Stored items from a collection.

• • • • • • •

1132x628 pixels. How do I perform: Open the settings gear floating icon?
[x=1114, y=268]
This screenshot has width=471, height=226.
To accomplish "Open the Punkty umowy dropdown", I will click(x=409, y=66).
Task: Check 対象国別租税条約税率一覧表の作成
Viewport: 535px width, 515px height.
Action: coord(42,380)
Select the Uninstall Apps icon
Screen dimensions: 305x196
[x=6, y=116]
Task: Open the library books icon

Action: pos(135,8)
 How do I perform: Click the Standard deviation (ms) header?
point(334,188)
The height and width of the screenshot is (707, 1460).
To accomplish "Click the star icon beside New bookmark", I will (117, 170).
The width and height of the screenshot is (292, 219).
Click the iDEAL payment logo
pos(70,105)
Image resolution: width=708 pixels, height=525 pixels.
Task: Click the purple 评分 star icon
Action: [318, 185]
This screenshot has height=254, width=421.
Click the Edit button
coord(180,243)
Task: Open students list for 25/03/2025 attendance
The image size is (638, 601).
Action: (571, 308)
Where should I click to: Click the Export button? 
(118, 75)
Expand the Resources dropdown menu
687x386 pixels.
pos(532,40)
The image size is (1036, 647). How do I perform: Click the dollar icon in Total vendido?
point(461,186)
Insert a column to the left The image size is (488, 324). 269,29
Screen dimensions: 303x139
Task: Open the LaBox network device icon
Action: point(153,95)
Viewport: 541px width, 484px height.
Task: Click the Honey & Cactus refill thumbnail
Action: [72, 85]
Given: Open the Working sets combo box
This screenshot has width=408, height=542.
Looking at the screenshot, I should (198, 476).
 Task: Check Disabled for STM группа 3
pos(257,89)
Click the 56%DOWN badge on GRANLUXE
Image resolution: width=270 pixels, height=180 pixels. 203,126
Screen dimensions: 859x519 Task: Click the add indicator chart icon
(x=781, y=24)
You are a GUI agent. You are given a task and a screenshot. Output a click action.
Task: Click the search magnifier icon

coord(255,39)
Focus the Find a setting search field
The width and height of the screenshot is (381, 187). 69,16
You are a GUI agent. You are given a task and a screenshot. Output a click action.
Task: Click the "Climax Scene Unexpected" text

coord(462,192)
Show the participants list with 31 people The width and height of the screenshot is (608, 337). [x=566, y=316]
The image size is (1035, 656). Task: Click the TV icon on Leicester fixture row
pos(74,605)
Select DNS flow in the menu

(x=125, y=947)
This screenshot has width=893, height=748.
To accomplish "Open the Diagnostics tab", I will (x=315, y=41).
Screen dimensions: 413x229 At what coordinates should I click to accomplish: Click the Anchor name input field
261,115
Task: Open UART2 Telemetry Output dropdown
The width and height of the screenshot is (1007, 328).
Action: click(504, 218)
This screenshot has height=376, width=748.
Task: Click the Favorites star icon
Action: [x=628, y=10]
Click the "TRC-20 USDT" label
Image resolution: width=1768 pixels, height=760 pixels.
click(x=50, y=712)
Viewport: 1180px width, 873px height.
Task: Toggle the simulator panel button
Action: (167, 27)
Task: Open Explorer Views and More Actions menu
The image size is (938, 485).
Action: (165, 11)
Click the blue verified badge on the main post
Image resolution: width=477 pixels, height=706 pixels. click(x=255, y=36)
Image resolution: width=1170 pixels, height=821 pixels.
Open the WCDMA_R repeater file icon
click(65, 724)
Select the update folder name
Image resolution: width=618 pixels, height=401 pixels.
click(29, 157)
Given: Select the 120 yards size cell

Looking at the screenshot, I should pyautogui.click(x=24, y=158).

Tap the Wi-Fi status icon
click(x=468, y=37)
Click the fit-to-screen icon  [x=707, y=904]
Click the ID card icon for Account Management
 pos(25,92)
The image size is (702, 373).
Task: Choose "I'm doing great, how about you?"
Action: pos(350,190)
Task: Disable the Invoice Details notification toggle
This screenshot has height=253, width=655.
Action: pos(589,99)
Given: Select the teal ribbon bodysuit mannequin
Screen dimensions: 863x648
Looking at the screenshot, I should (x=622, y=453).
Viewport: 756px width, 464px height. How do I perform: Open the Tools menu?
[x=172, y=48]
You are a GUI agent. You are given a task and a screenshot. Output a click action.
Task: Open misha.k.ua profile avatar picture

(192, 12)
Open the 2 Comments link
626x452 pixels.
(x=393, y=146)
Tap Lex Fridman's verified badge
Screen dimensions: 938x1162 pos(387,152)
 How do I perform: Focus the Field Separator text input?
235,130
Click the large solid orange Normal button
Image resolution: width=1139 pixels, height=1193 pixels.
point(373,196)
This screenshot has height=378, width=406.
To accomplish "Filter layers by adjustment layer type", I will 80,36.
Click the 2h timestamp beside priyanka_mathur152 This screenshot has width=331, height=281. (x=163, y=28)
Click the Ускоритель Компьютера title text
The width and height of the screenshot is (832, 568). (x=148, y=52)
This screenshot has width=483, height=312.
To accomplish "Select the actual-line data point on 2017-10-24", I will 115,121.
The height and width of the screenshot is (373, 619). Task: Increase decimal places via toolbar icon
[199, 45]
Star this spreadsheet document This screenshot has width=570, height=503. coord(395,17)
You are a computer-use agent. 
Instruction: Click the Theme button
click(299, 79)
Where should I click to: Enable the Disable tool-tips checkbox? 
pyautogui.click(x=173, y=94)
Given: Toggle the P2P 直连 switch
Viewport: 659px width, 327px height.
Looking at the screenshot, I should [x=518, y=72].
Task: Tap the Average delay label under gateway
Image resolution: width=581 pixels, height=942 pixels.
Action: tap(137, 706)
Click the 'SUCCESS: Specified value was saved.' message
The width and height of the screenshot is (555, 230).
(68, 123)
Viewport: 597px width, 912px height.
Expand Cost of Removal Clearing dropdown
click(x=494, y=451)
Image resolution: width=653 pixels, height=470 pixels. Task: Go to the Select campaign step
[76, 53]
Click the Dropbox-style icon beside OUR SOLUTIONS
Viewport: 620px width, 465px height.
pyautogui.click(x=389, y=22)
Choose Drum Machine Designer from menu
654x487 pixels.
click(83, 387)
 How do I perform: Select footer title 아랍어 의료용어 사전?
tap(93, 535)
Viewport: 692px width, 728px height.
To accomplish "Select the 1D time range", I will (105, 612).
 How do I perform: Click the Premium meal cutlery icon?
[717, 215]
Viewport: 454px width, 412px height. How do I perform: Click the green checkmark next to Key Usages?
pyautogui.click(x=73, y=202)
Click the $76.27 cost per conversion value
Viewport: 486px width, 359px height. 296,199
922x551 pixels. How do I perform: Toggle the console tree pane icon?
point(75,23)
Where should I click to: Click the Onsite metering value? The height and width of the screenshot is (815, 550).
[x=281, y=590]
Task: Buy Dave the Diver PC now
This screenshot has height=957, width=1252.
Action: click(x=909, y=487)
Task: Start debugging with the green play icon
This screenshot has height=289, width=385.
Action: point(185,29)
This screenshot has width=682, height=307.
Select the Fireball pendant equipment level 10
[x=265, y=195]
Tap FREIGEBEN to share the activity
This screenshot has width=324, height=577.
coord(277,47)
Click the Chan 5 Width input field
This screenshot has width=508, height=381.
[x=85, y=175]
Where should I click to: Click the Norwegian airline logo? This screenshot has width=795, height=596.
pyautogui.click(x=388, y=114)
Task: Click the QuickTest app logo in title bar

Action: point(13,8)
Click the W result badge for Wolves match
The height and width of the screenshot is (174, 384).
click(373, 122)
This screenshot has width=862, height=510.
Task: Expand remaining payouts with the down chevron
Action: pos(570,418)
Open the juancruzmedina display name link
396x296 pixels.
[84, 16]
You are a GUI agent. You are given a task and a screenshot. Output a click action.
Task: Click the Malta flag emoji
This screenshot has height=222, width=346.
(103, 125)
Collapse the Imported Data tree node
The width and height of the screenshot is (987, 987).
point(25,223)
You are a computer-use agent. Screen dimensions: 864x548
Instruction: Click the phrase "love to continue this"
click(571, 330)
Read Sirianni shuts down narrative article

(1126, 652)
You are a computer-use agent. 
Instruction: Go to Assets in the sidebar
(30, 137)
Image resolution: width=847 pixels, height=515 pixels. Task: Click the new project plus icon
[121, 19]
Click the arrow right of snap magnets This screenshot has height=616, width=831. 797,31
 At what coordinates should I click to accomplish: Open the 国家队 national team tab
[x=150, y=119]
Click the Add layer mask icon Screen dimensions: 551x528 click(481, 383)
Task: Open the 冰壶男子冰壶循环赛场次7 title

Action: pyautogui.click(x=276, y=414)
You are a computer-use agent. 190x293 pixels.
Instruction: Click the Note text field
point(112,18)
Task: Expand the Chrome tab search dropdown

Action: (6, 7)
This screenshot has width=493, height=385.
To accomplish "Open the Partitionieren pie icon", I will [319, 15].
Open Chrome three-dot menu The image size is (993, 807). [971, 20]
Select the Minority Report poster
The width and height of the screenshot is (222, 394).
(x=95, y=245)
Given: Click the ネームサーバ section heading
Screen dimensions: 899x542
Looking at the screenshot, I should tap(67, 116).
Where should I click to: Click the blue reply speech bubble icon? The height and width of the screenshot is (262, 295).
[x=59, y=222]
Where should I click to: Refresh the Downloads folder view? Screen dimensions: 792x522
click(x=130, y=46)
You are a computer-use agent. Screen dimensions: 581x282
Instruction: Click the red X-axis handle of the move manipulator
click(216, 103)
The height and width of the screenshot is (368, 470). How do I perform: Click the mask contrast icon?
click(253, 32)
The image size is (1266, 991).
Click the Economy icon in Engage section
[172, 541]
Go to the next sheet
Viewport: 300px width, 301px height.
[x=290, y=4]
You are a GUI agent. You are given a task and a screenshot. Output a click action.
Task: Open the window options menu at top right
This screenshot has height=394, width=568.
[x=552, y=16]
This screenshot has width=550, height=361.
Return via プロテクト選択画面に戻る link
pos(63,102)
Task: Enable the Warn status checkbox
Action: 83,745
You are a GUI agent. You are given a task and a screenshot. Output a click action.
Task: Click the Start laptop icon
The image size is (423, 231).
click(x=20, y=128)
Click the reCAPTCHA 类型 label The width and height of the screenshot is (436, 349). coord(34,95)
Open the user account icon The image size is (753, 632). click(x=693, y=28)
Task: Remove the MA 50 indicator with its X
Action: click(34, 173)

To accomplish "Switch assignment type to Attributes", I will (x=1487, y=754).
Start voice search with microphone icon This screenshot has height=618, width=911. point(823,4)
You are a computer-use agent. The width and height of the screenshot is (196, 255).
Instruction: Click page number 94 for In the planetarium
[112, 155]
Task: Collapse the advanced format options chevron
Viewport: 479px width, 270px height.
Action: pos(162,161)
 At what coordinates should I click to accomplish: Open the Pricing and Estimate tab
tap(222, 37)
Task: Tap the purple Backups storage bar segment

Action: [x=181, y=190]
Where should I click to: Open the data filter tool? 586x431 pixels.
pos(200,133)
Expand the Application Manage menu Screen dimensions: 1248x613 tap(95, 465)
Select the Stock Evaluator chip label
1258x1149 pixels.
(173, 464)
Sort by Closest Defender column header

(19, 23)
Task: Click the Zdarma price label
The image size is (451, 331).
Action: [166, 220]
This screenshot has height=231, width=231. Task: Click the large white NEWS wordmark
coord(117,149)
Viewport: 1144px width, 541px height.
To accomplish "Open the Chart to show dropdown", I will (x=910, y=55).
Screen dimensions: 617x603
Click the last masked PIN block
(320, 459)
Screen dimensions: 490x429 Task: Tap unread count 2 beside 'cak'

• • • • • • •

In the entries above, which lines hold the word "layer"? Copy them out.

To accomplish "Filter layers by adjustment layer type", I will 80,36.
Click the Add layer mask icon Screen dimensions: 551x528 click(481, 383)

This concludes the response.